Why BlackBerry Phone is Losing out in Nigeria, Africa
Some years back, Canadian multinational company, BlackBerry Limited, held sway in Nigeria and Africa with its range of mobile devices.
The phone brand used to be a status symbol, often used as the unofficial benchmark for standard of living in Nigeria.
The BlackBerry Messenger, BBM feature in particular drove sales for the brand which in no time became a household brand and improved from time to time with new and advanced features.
However, for sometime now, not much has been said or heard of the brand most especially in Nigeria, apart from the fact that it no longer moves the market.
Confirming this position, Wikipedia submitted that “BlackBerry was considered one of the most prominent smartphone vendors in the world, specialising in secure communications and mobile productivity. At its peak in September 2013, there were 85 million BlackBerry subscribers worldwide.
“However, BlackBerry has since lost its dominant position in the market due to the success of the Android and iOS platforms; the same numbers had fallen to 23 million in March 2016”.
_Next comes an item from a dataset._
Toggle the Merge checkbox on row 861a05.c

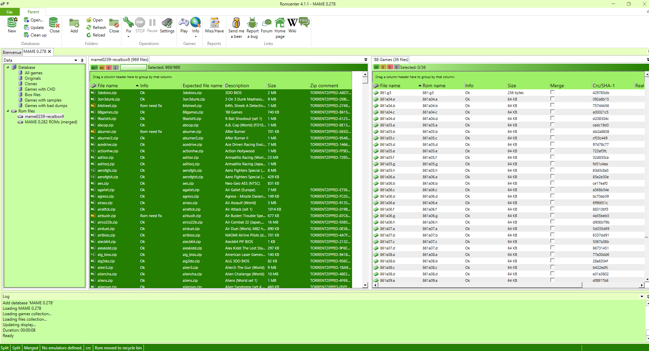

Another report from ‘The Telegraph’ argued that Blackberry which was once the world’s leading smartphone company now accounts for just three per cent of mobile phone sales worldwide while a combination of technical issues, trademark disputes and management blunders have left the Canadian group reeling. Recall that in 2016, the company announced a formal end to its hardware business, which it said would be outsourced to partners; and thus focused on software development and services.
This decision saw the company exit the phone-making business after wooing consumers for 14 years and brought the new handler, TCL into the picture, who now carries the global right to BlackBerry’s phone brand.
Most people however, hinged the firm’s present unattractive position on this decision, but reports confirmed that the company had been failing prior to this announcement, the more reason it decided to exit the line of hardware manufacturing.
For instance, in the second quarter of 2016, the firm is reported to have incurred a loss of $372m (£286m) compared to a profit of $51m in the same period in 2015. Its sales declined further to $734m down from $1.1bn in the first six months of 2015.
A resource person very close to the company told Marketplace that BlackBerry as a software developing company was on the winning path as it continues to rise, beating analyst predictions.